Earlier this week, the President officially recognized National Hunting and Fishing Day. That recognition, normally pretty much taken for granted by most, caused more whispers than anything I've experienced in quite some time. I'm not going to say I am any sort of fan of the current administration or some of its "leanings" but I am trying to give this decision the benefit of a doubt. Being a professional skeptic who finds it impossible to believe any politician does anything out of a spirit of benevolence, I'm also wondering what the heck was behind the political decision to recognize the "desperate clingers" who hunt and fish.
But that's grist for another mill. It was a bit weird to see the Los Angeles Times take a poke at the President for his "Palin-esque" support of National Hunting and Fishing Day. The headline for what I'd have to call a "priggish" piece reads "Obama, like Sarah Palin, hails hunting, killing wild animals" a fair introduction to a piece that, manages to remind readers that the same candidate who once complained to elite San Francisco donors about "bitter small town Pennsylvanians who cling to their guns and religion" is now saluting those "ageless pursuits" hunting and fishing.
OK, it's hypocritical, but we are talking politics. As one of my friends in New York would say "Me-yow, kitty, take a valium and level out."
Tomorrow's about the outdoors - and I am proud to say I have experienced a good bit of it this week, and have plans to be outside next week as well. Too many of my days are spent indoors, confirming the dirty little secret that being involved in covering the outdoors usually means precious little time enjoying your chosen subject.
This week, it's been family time touring historic Charleston, South Carolina. Next week, it's one of those business/pleasure weeks that I relish. I'll be in Arizona, getting some high-quality shooting time while boning up my skills with the modern carbine rifle.
The next four weeks are all about the outdoors, offering me the opportunity to shoot in Arizona and Texas and try my hand at snook fishing in Florida. Gotta tell you, these kinds of assignments make it easy to get up and go to work - or stay up late and write about the activities I ordinarily get precious little time enjoying.
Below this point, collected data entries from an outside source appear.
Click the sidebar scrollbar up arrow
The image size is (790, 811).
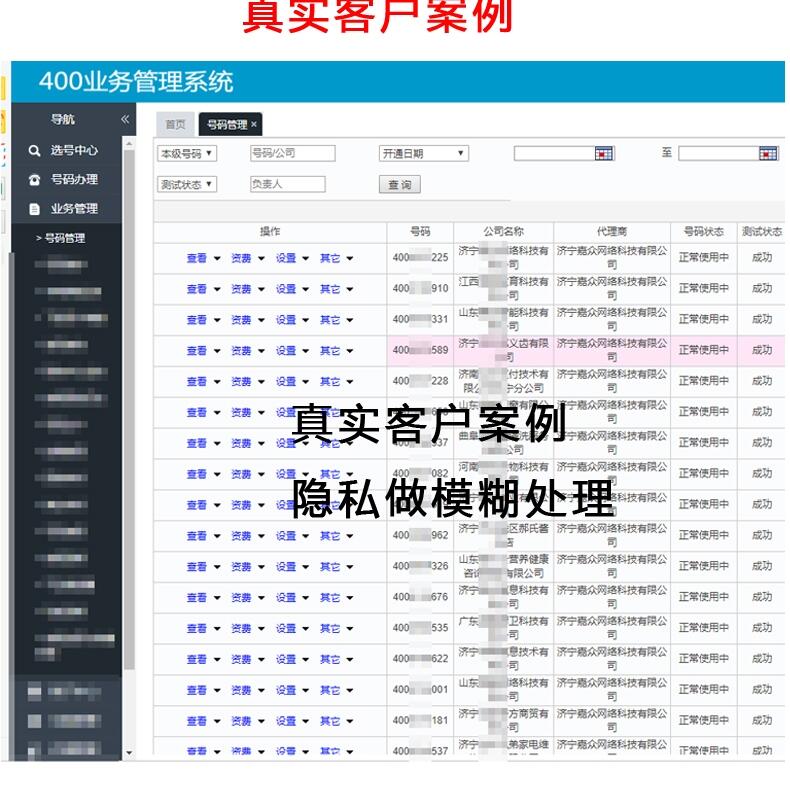click(128, 145)
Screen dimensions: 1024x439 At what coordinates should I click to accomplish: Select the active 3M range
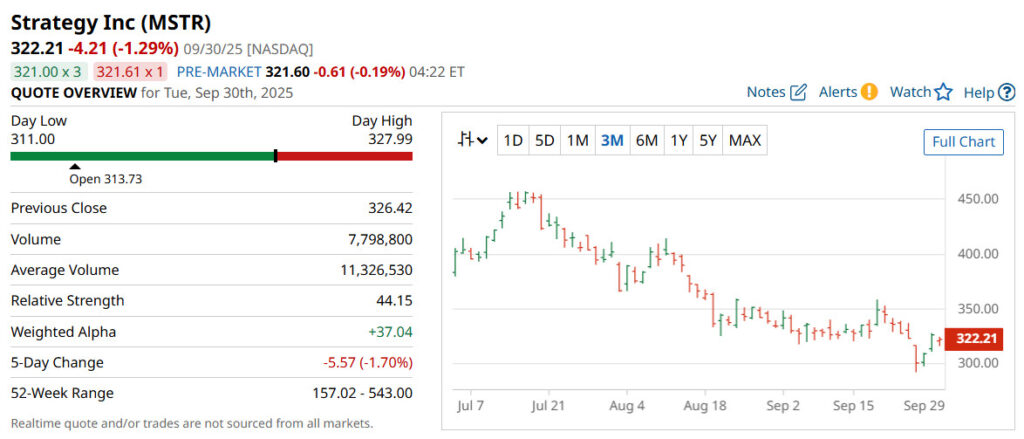tap(612, 141)
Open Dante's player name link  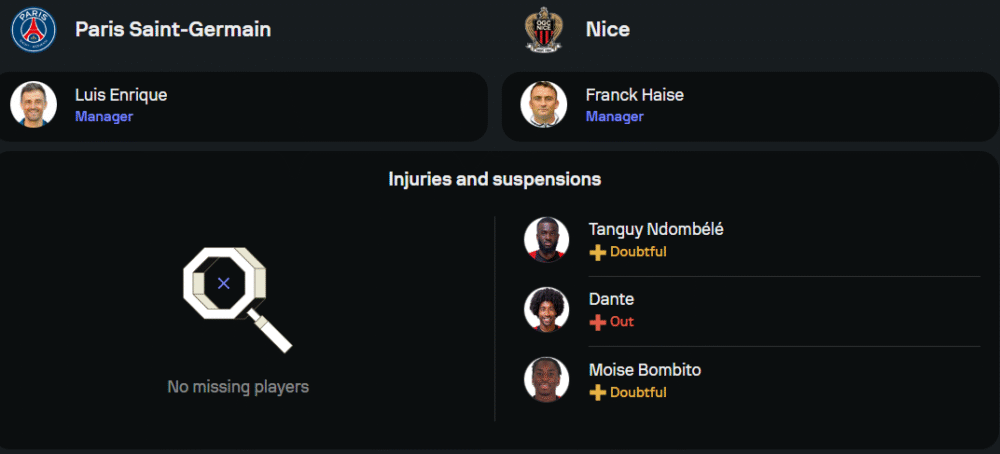pos(612,299)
And in today's edition, news of a new drug ring - ginseng poachers. As a kid in Kentucky, I remember wandering around in the woods looking for "-sang" from which my grandmother made some really tasty tea. Apparently, rising unemployment and a bad economy are leading poachers to dig and pilfer the root from private lands and out of season.
Incidentally, ginseng can be legally harvested in Ohio and resold - at around $400 a pound.
OK, that's serious money, but go do something else this weekend.
Get outside and take someone with you this weekend.